-- Work instructions --
A – In the records, take the lines starting with the line with "Click the green 8 marker on Adriatic island" and going on through the line with "Action: [x=370, y=246]". Give only those lines again with "Task" switched to "Goal" and all else unchanged.
B – Continue the passage on slow growth and zero-sum policy from where it stops.

Game theory tells us repeated games need patience and surplus to sustain cooperation. Lower growth reduces the discount factor. Players defect earlier. In policy, defection looks like tariff wars, export controls, windfall taxes, price caps, and targeted subsidies that penalize outsiders. Each measure may poll well. Together they harden borders and raise costs. The political narrative becomes one of entitlement to existing income streams. Regulators are pushed to harvest quasi-rents from sectors seen as fat with profits. Institutional constraints that once slowed raids on capital and labor get tested and weakened. The norm becomes grabbing what you can, now, because later is uncertain.
Investors often treat political risk as idiosyncratic and diversifiable. That assumption breaks when the same zero-sum logic drives multiple jurisdictions. Correlation rises. A subsidy in one place forces retaliation elsewhere. A ban in one sector shifts cash flows across the whole supply chain. Volatility clusters as narratives pile up. Crowds on trading apps anchor on price patterns and chase the same exits. Feedback loops form. Liquidity looks deep until many need it at once. The 2008 playbook—hope the central bank floods the zone—assumes a single shock and a single rescuer. In a zero-sum regime, policy itself becomes the correlated shock.

-- Records provided --
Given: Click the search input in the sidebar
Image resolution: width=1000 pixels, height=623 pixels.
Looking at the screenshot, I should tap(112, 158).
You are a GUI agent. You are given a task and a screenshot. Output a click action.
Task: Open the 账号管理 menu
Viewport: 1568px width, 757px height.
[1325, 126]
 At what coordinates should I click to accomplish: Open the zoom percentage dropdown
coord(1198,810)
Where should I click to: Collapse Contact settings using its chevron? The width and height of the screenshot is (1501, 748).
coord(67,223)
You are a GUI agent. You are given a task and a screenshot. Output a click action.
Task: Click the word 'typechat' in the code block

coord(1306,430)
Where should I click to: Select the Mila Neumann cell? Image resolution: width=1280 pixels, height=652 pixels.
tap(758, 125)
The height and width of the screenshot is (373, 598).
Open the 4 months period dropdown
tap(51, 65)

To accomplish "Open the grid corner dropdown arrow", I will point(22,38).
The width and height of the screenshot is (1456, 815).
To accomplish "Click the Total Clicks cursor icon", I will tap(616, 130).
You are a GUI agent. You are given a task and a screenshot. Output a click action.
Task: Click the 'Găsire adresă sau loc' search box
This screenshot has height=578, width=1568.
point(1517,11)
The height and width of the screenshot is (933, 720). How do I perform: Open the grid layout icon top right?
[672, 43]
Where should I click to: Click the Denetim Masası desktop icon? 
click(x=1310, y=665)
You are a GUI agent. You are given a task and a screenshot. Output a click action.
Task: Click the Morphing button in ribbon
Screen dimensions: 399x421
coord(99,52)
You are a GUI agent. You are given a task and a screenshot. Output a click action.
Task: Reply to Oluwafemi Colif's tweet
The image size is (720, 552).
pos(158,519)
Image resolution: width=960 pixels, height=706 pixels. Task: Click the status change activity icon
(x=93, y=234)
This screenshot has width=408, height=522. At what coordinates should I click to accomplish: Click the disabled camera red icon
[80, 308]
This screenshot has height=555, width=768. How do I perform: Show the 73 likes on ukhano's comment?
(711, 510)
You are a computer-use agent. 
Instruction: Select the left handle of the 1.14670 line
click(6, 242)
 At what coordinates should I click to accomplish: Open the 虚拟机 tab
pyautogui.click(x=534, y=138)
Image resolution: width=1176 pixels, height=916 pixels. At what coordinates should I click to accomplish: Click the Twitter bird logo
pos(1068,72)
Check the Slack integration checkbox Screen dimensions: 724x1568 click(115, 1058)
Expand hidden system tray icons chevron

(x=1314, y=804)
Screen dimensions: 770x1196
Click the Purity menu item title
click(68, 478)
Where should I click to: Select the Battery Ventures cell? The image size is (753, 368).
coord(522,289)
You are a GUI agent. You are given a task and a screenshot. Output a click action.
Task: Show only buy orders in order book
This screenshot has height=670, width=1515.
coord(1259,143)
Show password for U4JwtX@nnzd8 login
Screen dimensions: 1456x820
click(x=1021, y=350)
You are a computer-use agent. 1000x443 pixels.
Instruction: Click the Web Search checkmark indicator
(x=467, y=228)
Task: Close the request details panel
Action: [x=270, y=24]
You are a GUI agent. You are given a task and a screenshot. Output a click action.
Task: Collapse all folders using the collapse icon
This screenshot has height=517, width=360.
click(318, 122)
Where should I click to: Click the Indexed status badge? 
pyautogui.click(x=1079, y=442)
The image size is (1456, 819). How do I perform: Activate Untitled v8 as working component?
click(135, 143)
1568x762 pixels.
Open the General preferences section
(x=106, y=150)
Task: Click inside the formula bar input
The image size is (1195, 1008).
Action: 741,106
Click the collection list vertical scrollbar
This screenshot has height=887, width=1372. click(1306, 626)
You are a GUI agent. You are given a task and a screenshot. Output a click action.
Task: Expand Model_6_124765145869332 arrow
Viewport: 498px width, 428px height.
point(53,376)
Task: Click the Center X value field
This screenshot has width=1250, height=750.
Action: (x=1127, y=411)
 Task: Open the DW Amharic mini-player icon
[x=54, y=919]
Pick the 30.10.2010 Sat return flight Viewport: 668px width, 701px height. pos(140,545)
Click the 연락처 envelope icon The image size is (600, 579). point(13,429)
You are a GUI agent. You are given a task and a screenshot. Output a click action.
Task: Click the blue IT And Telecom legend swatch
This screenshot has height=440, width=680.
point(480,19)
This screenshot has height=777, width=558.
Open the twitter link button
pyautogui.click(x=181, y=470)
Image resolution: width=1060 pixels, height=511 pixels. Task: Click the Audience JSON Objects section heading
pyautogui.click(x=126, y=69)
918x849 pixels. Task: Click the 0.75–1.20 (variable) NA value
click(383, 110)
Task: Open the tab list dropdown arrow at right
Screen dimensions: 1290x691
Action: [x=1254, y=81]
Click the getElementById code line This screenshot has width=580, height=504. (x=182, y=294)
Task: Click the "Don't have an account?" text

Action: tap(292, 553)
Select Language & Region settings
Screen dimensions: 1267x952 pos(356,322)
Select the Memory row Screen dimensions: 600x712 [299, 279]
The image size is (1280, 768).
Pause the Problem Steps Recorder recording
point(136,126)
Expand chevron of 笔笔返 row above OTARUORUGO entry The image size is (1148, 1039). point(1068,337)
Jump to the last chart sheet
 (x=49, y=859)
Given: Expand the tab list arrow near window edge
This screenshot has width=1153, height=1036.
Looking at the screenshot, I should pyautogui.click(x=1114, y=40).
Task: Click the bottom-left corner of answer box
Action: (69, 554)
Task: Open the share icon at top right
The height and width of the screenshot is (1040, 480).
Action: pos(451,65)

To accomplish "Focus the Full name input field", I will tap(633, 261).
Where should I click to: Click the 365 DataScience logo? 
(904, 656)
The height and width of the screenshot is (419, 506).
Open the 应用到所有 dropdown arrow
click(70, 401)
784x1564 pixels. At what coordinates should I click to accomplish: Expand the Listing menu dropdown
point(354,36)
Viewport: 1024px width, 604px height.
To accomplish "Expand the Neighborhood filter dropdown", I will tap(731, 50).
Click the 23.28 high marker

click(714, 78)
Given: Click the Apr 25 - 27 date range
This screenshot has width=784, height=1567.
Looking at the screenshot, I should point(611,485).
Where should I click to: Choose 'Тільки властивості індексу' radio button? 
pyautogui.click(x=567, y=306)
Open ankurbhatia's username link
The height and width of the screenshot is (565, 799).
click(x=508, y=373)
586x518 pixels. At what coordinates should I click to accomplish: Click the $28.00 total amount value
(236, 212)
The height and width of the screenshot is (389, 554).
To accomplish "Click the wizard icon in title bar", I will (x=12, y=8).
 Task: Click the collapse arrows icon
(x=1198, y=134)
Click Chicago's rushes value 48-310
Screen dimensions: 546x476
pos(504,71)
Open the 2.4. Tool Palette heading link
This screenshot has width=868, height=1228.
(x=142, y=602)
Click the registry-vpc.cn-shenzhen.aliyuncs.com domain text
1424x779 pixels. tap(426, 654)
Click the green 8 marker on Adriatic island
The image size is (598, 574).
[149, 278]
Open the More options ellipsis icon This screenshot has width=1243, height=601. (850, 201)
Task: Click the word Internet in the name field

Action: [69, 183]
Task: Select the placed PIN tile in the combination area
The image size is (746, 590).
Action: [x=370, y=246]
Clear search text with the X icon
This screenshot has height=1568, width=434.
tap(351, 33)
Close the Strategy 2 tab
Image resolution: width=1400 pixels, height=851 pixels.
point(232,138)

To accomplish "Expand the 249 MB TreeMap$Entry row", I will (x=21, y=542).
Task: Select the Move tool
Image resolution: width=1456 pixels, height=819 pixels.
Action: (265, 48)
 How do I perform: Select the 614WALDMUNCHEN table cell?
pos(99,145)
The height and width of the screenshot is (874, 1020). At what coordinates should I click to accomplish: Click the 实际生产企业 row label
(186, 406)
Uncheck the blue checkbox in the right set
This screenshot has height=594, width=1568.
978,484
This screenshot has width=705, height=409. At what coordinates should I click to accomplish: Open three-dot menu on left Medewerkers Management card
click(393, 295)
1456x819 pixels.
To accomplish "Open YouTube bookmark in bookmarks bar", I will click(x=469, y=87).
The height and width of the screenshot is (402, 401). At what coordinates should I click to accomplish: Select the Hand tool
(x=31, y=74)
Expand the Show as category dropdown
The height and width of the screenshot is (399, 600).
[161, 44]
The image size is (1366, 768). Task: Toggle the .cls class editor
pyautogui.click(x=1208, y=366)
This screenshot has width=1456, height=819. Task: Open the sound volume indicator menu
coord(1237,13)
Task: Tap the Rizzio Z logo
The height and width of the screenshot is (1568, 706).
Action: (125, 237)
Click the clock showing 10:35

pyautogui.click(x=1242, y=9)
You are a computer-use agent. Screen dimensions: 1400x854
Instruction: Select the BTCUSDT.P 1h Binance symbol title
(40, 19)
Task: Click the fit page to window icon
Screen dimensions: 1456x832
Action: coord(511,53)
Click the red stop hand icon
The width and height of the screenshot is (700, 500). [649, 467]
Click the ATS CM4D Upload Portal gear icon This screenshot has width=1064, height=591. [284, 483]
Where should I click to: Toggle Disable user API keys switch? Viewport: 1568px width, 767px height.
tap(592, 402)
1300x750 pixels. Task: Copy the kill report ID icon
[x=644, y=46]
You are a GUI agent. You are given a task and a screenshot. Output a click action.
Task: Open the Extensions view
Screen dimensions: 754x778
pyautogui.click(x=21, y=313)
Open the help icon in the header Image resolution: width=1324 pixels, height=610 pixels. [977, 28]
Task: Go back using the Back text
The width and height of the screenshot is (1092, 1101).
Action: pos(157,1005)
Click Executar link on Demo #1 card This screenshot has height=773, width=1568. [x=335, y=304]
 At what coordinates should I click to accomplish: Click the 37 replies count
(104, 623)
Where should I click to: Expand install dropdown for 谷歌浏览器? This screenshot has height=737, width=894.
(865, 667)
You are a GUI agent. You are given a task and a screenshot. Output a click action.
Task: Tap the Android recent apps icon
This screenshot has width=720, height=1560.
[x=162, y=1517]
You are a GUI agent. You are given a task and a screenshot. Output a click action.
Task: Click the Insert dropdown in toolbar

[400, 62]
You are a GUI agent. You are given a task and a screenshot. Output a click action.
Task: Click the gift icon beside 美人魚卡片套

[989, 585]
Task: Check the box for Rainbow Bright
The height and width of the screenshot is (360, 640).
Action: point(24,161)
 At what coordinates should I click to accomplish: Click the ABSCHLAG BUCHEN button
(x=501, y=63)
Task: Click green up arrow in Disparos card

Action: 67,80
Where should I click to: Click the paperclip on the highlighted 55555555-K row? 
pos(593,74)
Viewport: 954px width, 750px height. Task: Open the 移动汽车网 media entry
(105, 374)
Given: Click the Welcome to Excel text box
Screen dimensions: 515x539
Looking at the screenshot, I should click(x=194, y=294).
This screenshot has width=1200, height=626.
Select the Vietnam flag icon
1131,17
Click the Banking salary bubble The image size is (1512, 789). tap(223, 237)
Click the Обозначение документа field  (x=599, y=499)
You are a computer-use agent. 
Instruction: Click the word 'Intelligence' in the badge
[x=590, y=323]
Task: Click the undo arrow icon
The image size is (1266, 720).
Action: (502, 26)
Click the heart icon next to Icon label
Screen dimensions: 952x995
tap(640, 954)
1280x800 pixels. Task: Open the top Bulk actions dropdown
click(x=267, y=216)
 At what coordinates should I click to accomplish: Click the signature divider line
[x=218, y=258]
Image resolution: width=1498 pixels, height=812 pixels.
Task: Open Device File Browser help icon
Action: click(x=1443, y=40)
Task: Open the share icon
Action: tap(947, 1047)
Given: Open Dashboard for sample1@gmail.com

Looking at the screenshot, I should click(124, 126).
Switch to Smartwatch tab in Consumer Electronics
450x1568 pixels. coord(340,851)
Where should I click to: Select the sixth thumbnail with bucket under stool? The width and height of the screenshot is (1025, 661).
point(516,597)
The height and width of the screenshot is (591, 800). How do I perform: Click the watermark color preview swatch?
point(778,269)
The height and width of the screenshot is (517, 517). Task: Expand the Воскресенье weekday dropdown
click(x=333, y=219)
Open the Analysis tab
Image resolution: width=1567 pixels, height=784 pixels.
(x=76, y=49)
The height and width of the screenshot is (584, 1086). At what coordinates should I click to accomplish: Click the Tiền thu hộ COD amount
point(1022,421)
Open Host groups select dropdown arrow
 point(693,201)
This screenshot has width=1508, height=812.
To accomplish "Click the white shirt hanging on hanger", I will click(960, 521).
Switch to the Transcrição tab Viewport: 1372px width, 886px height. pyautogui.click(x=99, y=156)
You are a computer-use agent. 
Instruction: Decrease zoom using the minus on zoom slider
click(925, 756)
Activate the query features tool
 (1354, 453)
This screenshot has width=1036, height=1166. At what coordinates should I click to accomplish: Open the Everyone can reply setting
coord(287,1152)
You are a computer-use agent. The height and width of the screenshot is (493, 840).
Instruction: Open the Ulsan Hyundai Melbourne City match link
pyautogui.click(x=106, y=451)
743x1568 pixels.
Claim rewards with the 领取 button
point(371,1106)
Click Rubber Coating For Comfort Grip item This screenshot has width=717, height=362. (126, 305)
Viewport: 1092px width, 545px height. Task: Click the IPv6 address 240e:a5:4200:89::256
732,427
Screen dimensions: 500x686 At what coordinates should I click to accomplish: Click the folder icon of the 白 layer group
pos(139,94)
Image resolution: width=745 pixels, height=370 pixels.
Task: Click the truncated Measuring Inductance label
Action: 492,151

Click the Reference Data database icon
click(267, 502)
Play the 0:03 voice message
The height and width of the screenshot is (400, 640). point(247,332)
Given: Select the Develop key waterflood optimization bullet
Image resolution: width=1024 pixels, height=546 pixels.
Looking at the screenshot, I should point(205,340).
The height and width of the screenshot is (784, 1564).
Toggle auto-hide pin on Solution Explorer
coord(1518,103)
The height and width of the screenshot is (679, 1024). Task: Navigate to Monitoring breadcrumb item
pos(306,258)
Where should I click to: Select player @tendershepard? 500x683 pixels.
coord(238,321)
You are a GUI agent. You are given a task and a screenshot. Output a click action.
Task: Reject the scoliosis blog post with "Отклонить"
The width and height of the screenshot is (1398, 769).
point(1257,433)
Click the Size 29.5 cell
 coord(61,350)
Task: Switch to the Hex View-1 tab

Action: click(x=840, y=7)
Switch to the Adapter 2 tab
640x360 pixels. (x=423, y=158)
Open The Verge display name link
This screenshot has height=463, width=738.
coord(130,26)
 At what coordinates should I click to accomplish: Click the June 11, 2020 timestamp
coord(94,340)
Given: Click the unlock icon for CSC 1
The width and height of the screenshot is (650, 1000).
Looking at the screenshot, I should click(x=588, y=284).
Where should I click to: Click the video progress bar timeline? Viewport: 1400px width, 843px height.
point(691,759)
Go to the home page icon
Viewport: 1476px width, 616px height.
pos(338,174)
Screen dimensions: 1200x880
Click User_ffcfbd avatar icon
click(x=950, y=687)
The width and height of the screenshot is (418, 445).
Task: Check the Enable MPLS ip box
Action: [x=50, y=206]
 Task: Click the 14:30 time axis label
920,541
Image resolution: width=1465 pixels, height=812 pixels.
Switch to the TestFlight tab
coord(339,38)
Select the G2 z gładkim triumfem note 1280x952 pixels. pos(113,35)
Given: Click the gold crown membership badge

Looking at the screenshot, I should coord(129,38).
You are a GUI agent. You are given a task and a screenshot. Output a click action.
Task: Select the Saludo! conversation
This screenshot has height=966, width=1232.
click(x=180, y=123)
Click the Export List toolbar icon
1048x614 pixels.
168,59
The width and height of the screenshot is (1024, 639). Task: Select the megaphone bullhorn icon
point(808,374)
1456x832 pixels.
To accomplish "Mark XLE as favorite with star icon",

-- Answers by task --
A –
Click the green 8 marker on Adriatic island
The image size is (598, 574).
[149, 278]
Open the More options ellipsis icon This screenshot has width=1243, height=601. (850, 201)
Goal: Click the word Internet in the name field

Action: [69, 183]
Goal: Select the placed PIN tile in the combination area
The image size is (746, 590).
Action: [x=370, y=246]

B –
The post-2008 era taught markets to expect an unprecedented amount of money to appear on demand. That habit met inflation. Central banks now face a hard constraint: rescue too much, and you feed prices or currencies; rescue too little, and balance sheets break. Fiscal authorities, meanwhile, are highly levered to growth that is not materializing. This is fiscal dominance in slow motion: monetary policy bends to funding needs. The risk is policy whiplash—tight, then loose, then tight—each swing redistributing wealth and faith in institutions. Fragility grows when buffers are spent on optics instead of optionality.
Two sectors turn zero-sum politics into systemic risk: energy and housing. Energy policy is caught between physics and promises. Permitting uncertainty and subsidy churn turn long-cycle projects into political assets. Underinvestment yields spiky prices that become election issues. Housing is worse. Decades of zoning scarcity created a lottery. Rising rates exposed leverage and the dream of ever-cheaper mortgages. Any attempt to reprice land or permit density is cast as assault or bailout. These are slow-burn risks with fast-break moments. When they move, they move entire tax bases, bank books, and voter blocs.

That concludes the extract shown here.